Robert R. McGill, Esquire

OPM Disability Retirement: Thank the Medical Professionals

If not for the doctors, disability retirement would obviously not be a possibility.  Of course, one may make the self-evident statement that being supportive of a Federal Disability Retirement application is simply part of a doctor’s job; and, to some extent, that would be true.  Doctors should indeed be willing to write up supportive medical narrative reports for their patients. 

Nevertheless, it is because of the doctor, the effort expended, the willingness to testify at a Merit Systems Protection Board Hearing, that the Office of Personnel Management even listens, or reverses a prior denial, and grants a disability retirement application.  Especially when a case gets denied twice by the Office of Personnel Management, it becomes crucial to have the cooperation of the treating doctor to testify in an MSPB Hearing.  This is normally done by telephone, thereby making it a minimal imposition upon the doctor’s time.  Indeed, I often only take a total of 30 minutes of the doctor’s time, including preparation and actual testimony, for an MSPB Hearing.  But the very fact that the doctor is willing to testify — to speak to the Administrative Judge directly to give his or her medical opinion — is often enough to convince OPM to change course, and grant the disability retirement benefits. 

Sincerely,

Robert R. McGill

CSRS & FERS Disability Retirement: Waiting too long

My approach to Federal Disability Retirement law is that there are very few, if any, mistakes made by the applicant which cannot be corrected, amended, or explained, especially where the essential ingredients of a “good” case are in existence: a supportive doctor; a position/duties which are incompatible with the type of medical conditions one suffers from, etc.
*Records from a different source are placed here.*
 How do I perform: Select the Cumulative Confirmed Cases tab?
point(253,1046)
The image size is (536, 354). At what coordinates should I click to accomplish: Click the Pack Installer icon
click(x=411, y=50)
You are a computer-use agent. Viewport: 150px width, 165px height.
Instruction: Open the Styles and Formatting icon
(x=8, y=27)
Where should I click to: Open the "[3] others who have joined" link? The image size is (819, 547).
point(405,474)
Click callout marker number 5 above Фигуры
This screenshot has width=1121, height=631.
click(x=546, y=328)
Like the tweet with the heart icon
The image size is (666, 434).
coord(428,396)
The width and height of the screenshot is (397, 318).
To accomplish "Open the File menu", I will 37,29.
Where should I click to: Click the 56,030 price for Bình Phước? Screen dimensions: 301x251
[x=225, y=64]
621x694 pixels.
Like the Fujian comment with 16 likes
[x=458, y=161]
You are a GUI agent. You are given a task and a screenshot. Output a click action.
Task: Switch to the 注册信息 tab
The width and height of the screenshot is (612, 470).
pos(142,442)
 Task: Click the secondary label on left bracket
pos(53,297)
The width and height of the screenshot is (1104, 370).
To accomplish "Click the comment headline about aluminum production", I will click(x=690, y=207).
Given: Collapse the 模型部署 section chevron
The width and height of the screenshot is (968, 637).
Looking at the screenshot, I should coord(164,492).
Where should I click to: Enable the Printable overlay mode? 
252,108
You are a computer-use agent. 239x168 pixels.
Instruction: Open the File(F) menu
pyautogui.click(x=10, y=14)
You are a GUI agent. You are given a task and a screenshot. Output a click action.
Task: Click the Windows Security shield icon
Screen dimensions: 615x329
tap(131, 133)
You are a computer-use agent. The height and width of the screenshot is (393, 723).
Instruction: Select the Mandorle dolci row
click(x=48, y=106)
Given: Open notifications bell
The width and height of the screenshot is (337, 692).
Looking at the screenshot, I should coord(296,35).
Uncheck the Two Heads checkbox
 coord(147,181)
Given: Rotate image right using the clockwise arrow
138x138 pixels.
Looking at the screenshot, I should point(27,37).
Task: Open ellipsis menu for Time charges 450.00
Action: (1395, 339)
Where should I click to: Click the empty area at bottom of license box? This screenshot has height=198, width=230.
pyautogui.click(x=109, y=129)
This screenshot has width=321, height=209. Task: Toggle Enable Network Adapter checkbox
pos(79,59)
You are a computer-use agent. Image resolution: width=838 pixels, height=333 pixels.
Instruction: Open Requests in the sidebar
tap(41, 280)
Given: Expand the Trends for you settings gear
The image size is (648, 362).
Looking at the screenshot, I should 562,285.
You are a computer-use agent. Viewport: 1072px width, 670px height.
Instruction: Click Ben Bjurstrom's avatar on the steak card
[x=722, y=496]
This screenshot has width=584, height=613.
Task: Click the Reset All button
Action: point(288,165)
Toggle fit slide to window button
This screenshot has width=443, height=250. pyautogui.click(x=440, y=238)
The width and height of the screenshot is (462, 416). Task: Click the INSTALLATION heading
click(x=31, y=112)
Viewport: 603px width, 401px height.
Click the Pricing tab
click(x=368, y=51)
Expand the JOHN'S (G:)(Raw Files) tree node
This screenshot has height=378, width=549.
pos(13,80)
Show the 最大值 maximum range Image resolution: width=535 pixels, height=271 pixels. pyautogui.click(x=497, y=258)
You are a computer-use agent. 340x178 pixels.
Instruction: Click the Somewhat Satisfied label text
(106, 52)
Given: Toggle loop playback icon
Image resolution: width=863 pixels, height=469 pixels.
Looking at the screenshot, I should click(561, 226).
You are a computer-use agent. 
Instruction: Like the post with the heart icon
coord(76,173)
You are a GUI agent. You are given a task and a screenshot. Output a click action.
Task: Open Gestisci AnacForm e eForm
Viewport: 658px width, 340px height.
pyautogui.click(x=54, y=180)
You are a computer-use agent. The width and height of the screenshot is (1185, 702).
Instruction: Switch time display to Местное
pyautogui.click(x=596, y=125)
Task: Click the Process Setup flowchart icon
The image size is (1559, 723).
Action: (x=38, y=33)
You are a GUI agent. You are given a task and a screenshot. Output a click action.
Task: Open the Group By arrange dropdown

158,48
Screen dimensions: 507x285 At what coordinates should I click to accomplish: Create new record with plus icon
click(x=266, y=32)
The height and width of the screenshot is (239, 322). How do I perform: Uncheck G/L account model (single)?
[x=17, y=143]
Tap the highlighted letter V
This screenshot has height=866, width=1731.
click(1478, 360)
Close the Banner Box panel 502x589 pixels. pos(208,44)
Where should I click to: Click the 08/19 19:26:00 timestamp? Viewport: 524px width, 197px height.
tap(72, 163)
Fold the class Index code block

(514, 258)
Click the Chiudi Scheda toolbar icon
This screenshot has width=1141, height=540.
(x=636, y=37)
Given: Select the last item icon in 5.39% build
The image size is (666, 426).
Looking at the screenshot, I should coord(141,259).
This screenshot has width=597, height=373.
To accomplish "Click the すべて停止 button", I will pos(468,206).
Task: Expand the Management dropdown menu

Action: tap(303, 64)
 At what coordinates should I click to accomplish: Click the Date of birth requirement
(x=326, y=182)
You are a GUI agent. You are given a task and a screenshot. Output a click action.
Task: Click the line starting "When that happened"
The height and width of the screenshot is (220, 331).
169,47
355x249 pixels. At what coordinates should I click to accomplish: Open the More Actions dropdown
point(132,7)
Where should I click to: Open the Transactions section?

However, I receive telephone calls periodically where the individual simply has waited “too long”. Thus, to clarify: If you’ve been denied twice by the Office of Personnel Management, and you have a Hearing before an Administrative Judge 3 days from today, then you have probably “waited too long” (although, if you can get a postponement, or suspension of the case, there may still be time). If you’ve been denied by OPM and the Merit Systems Protection Board has already denied your case, then you have probably “waited too long”. Or, if you have been denied by OPM and by the MSPB and by the Full Board, then you have probably “waited too long”. I hope that I am getting the point across by overstating the case — while each individual must decided when it is the “right time” to get a lawyer to help in filing for disability retirement cases, and yes, while I take on cases at all stages of the process, the point is quite simple: It is better to have the expertise of an experienced attorney earlier, than later. In most case, that means at the very beginning of the process.